A requiem to give to you
- 伸ばされた手(4/7) -



緑の少年は天を仰いだ。その目に写るのは藍色の空とそこに散らばる無数の光の粒。

つい先方、自分と同じ顔をした子供が下に消え、二つ息をする間にあの空へと昇っていった。その間にまたひとり、下に消える。



「……ったく、嫌な仕事だよな」



唐突にそんな声が聞こえた。すると今度は目の前に白衣を着た男が二人現れた。



「本当にな。総長も大詠師も何でこんな面倒な事をやらすんだか」

「でも、確かにこんなのがたくさんいても気持ちが悪いけどな」

「おいおい、仮にも導師様の"なりそこない"だぜ? 気持ち悪いはないだろうが」

「なりそこないだからこそ、処分するんだろ。それにこいつら以外誰もいないんだ。さっさと処分しちまえば問題ないさ」

「それもそうだ」



男達は笑ながらまたひとり、下へと投げ込んだ。残りはあと少年を入れて二人。

少年はもうひとりの緑を見た。その目は虚ろで、この状況下に泣きもしなければ怒りもせず、ただ無表情にどこか遠くを見ていた。そしてそれは自分にも言えることだった。怒りもなければ、悲しみもない。しかし何処となく胸の奥が妙な感じがして気持ち悪かった。



「さぁ、次いくぞ」



そんな声と共に体が浮かんだ。男達に持ち上げられたのだと直ぐにわかった。下を見ると、空とは対照的な明るい朱が広がっていて、耳には男達の掛け声が入ってくる。

そして……

















体が宙を舞った。

一瞬だけ先程の緑と目が合った気がしたが、直ぐに見えなくなった。背中に感じる熱気がだんだんと近付いてくる。このままでは自分も他の緑達と同じ様に消え、あの空へ逝くだろう。

緑の少年はもう一度天を仰いだ。藍色の空に散らばる無数の光。その中に一つだけ、先程はなかったより強く輝くモノを見付けた……ような気がした。






*◇*◇*◇*◇*◇*◇*◇







「……成る程な」



粗方ディストから話を聞いた陸也は暫く俯いて黙り込んでいたが、ふと顔を上げると納得したようにそう呟いた。

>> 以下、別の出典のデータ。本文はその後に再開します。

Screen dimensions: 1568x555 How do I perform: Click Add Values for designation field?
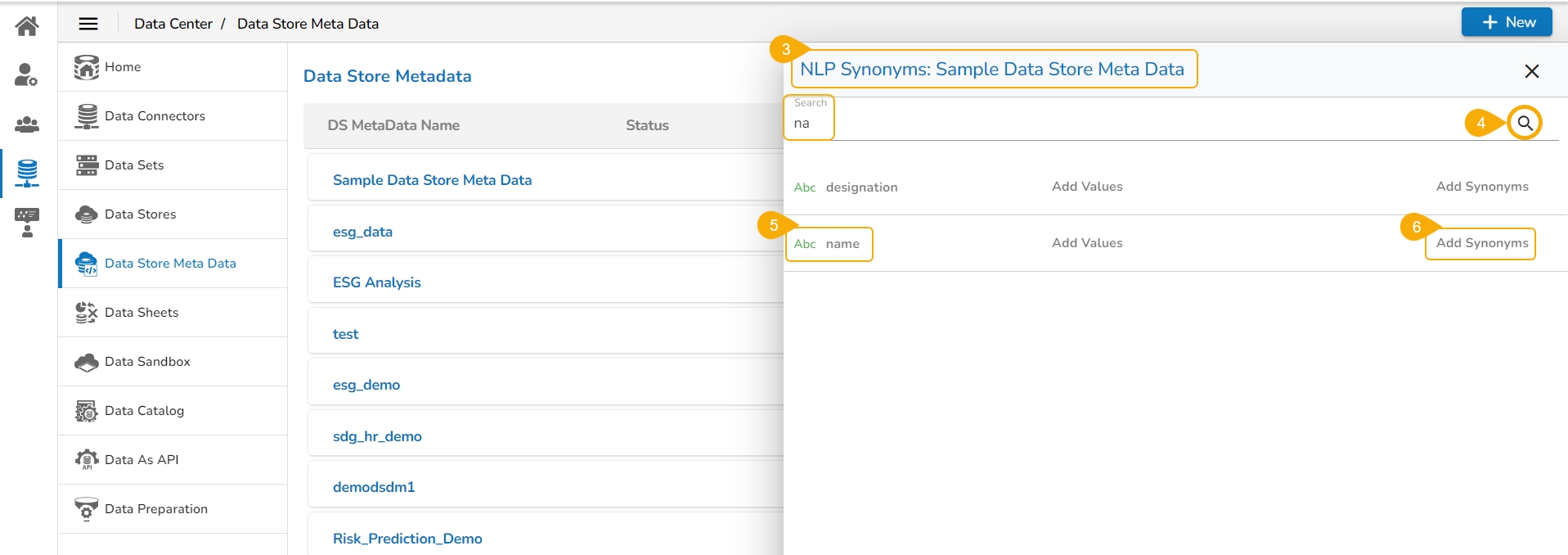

ディストの話では、過去に親しかったある人達を生き返らせようとしていたらしい。今回はその中でも特に親しかった女の子をフォミクリーの技術を用いてレプリカとして作ろうとしていた。話をする間のディストの様子から、その子が彼にとってどれ程大きな存在であったかはよくわかったし、痛い程伝わってきた。

問題のその人と自分の知るアイツが同一人物かどうかと言われれば…………間違いなく同じだろう。彼からアイツに纏わるアイツにしかまず有り得ないある一言を聞いてしまったからには、そう確信せざるを負えなくなってしまった。

しかし……



「もし仮にそいつに会えたとして、そうなったらこいつはどうなるんだ?」



陸也は不安な表情で二人を見ている少年を指差した。



「あんたの都合で勝手に造られて、いらなくなったら廃棄でもすンのか?」

「廃、棄……」



廃棄と言う言葉に少年は顔を真っ青にし、ディストは苦い顔をした。



「そのレプリカは見た通り男児体ですが、あの人は間違いなく女性でした。それではどの道彼女には成り得ません」

「……それで?」

「だからこそ、最初はそうしようと思いました。ですが……」



一瞬、ディストの眼鏡の奥の瞳が怪しく光った気がした。



「これは今までにないイレギュラーです。逆にこのまま生かして研究し続ければ、より完璧なレプリカを造れる筈なのです!」



その目は正しくマッドサイエンティストと言えるような、一種の狂気を含んだモノだった。陸也は溜め息を吐きたい気持ちに駆られるのを抑えるように少年に言った。



「たまにいるよなー。こう言う変な風に開き直って更に曲がった道に進むような奴」

「そ、それを俺に言われても……」



ついさっき生まれたばかりだからわからない、と言葉を濁して言う少年に陸也はポンポンと肩を叩いた。